Opera company in New York City

Chelsea Opera is an opera company located in New York City, founded in April 2004 by Leonarda Priore and Lynne Hayden-Findlay, both singers, who sought to create more performance opportunities with chamber orchestra within the tri-state areas of New York, New Jersey, and Connecticut.
Initially the company's musical direction was provided by conductor Carmine Aufiero.

The company's range of performances includes many from the "standard repertoire", but now modern works such as the November 2010 production of Tom Cipullo’s Glory Denied, based on the oral biography of Tom Philpott, which garnered an outstanding review from Allan Kozinn in The New York Times and Opera News as well as This is the rill speaking and vocal chamber piece, Bermudas. Both celebrated the 85th birthday of American composer Lee Hoiby. More recently, in November 2012, the company presented the world premiere of The Mark of Cain by Matthew Harris and Terry Quinn. The Manhattan premiere of A Distant Love: Songs of John and Abigail Adams by Gary Fagin and Terry Quinn followed in June 2013. The New York premiere of Richard Wargo's one-act opera, Ballymore: Part One - Winners was paired with Seymour Barab's hilarious farce, La Pizza con Funghi, and received critical acclaim from Opera News: the operas "had great appeal both to old opera hands and to first-time operagoers."

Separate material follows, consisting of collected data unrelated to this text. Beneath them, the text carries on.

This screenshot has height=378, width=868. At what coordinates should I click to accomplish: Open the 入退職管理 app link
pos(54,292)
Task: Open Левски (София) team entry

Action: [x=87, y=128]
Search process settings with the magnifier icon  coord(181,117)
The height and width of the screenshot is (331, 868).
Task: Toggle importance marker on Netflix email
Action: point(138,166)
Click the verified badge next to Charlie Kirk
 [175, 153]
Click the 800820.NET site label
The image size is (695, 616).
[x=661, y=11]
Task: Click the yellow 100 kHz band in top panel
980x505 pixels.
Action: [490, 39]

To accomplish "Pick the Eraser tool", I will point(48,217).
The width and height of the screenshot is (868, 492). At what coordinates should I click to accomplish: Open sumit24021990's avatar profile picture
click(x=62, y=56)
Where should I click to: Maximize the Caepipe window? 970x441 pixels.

Each season now includes multiple offerings within its concert series, Chelsea Opera presents…, a series of thematic concerts featuring the company’s principal singers and guest artists, whose number now exceeds 400 who have performed principal roles, sung in the ensemble, been involved in design/production, and played in the Chelsea Opera Chamber Orchestra (“COCO”).

==Performances==
Chelsea Opera’s performances to date have included Suor Angelica, Amahl and the Night Visitors (also given an encore presentation in November 2009), Cavalleria Rusticana, Pagliacci, Don Giovanni, Gianni Schicchi, The Ballad of Baby Doe, The Scarf, and The Bear. Its first production of Le nozze di Figaro was performed in June 2010. The 2011-2012 season included Gian Carlo Menotti’s The Medium, celebrating this composer’s 100th birthday, and Puccini’s Madama Butterfly, featuring tenor Daniel Rodriguez singing his first Lt. Pinkerton.

As part of the company's current and 10th season, the New York premiere of Ballymore - Part One: Winners by Richard Wargo was presented with Seymour Barab's La Pizza con Funghi in October 2013. The season concluded with a rarely heard production of Aaron Copland's The Tender Land.

==Funding==
Chelsea Opera is a Professional Company Member of OPERA America and is a founding member of the New York Opera Alliance (NYOA). The company has received funding from the New York City Department of Cultural Affairs and the New York State Council on the Arts as well as from several private foundations including The Bettina Baruch Foundation, The Tow Foundation, The Banfi Vintners Foundation, The Barbara Bell Cumming Foundation, The Joyce Dutka Arts Foundation, The H. O. Peet Foundation, and The New York University Community Fund. In June 2014, the company was awarded its first National Endowment for the Arts "Art Works" grant to take A Distant Love: Songs of John and Abigail Adams to the Adams National Historical Park for a performance on June 21, celebrating a founding father on Father's Day. Upon returning from that mini-tour, the company learned that it had received a 2nd NEA-Art Works grant to revive its 2010 production of Tom Cipullo's Glory Denied.